Bayesian model comparisons were first made on Neural Networks by Mackay. Consider a classification model $$M$$ with a single parameter $$w$$, training inputs $$x$$ and training labels $$y$$. We can infer a posterior probability distribution over the parameter by applying Bayes theorem:

\begin{equation} P(w|y,x;M) = \frac{P(y|w,x;M)P(w;M)}{P(y|x;M)} \end{equation}

The assumption of a Gaussian prior for $$P(w;M)$$ leads to a posterior density of the parameter given the new training data $$P(w|y;x;M) \propto \sqrt{\lambda/2\pi}e^{-C(w;M)}$$, where $$C(w;M) = H(w;M) + \lambda w^2 / 2$$, which is the L2 regularized cross-entropy.

We can evaluate the normalizing constant, $$P(y|x;M) = \sqrt{\frac{\lambda}{2\pi}} \int dw e^{-C(w;M)}$$. Assuming that the integral is dominated by the region near the minimum $$w_0$$, we can estimate the evidence by Taylor expanding $$C(w;M) \approx C(w_0) + C’'(w_0)(w-w_0)^2$$.

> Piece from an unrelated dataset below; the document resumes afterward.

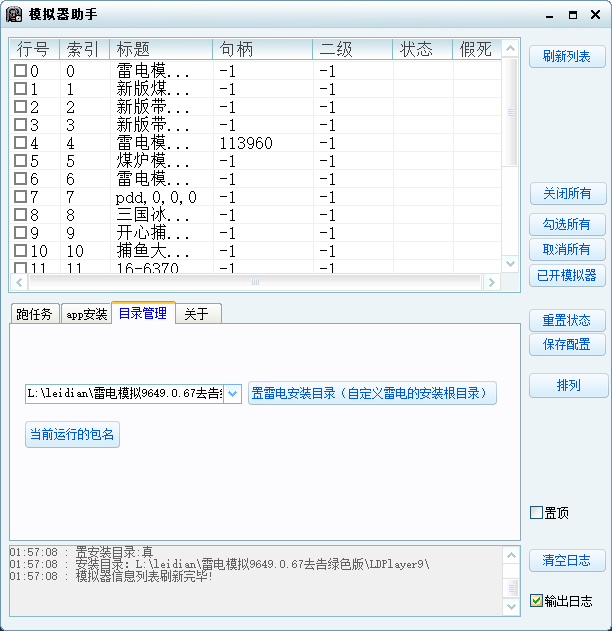The width and height of the screenshot is (612, 631).
Task: Enable the 置顶 always-on-top checkbox
Action: click(536, 513)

\begin{equation} P(y|x;M) = \mathrm{exp} \left\{ -\left( C(w_0) + \frac{1}{2}ln(C’'(w_0)/\lambda) \right) \right\} \end{equation}

In models with many parameters, $$P(y|x;M) \approx \frac{\lambda^{p/2}f^{-C(w_0)}} {| \nabla \nabla C(w) |_{w_0}^{1 / 2}}$$, where the denominator can be thought of as an “Occam factor”, causing the network to prefer broad minima.

## Bibliography

Smith, Sam, and Quoc V. Le. n.d. “A Bayesian Perspective on Generalization and Stochastic Gradient Descent.” https://openreview.net/pdf?id=BJij4yg0Z.

Wilson, Andrew Gordon. n.d. “The Case for Bayesian Deep Learning.”